The goal of software architecture is to minimize the human resources required to build and maintain the required system.

The measure of design quality is simply the measure of the effort required to meet the needs of the customer. If that effort is low and stays low throughout the system's lifetime, the design is good. If that effort grows with each new release, the design is bad. It’s as simple as that.

Also mentioned, are some use cases, in which the productivity of a company decreased so much, because it was not taken into consideration the make quality code, just throw away code to go faster in the market. The fact is that making messes is always slower than staying clean, no matter which time scale you are using.

So, to conclude this chapter, try to stop thinking like the overconfident Hare and start taking responsibility for the mess that they’ve made.

The only way to go fast, is to go well. — Robert C. Martin

Behavior and Structure

Every software system provides two different values to the stakeholders: behavior and structure.

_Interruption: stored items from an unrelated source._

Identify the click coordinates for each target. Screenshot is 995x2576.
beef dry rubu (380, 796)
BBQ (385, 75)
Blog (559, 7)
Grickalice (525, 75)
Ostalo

The urgent is the features themselves, the business requirements and on the other hand, we have the important which is the structure, code conventions, and architecture stuff, which leads to how we organize in the code these behaviors. Let’s review an interesting metric:

Eisenhower matrix

So, we need to understand that it’s essential to keep important stuff first than urgent. If you only focus on urgent, it will delay in the long run until it becomes your company non-profitable at all. So the order should be the following:

1. Urgent and important
2. Not urgent and important
3. Urgent and not important
4. Not urgent and not important

So it’s really important to take seriously the structure of the code, this task is responsible for every software engineer and mainly for the Architects that create an architecture that allows those features and functions to be easily developed, easily modified, and easily extended.

Paradigm Overview:

In this chapter we will see a high level of the three most important paradigms:

Structured Programming: The first paradigm to be adopted, but the latter was discovered by Edsger Wybe Dijkstra in 1968. Dijkstra, remove the goto operation and replace with `if/then/else` and `do/while/until`.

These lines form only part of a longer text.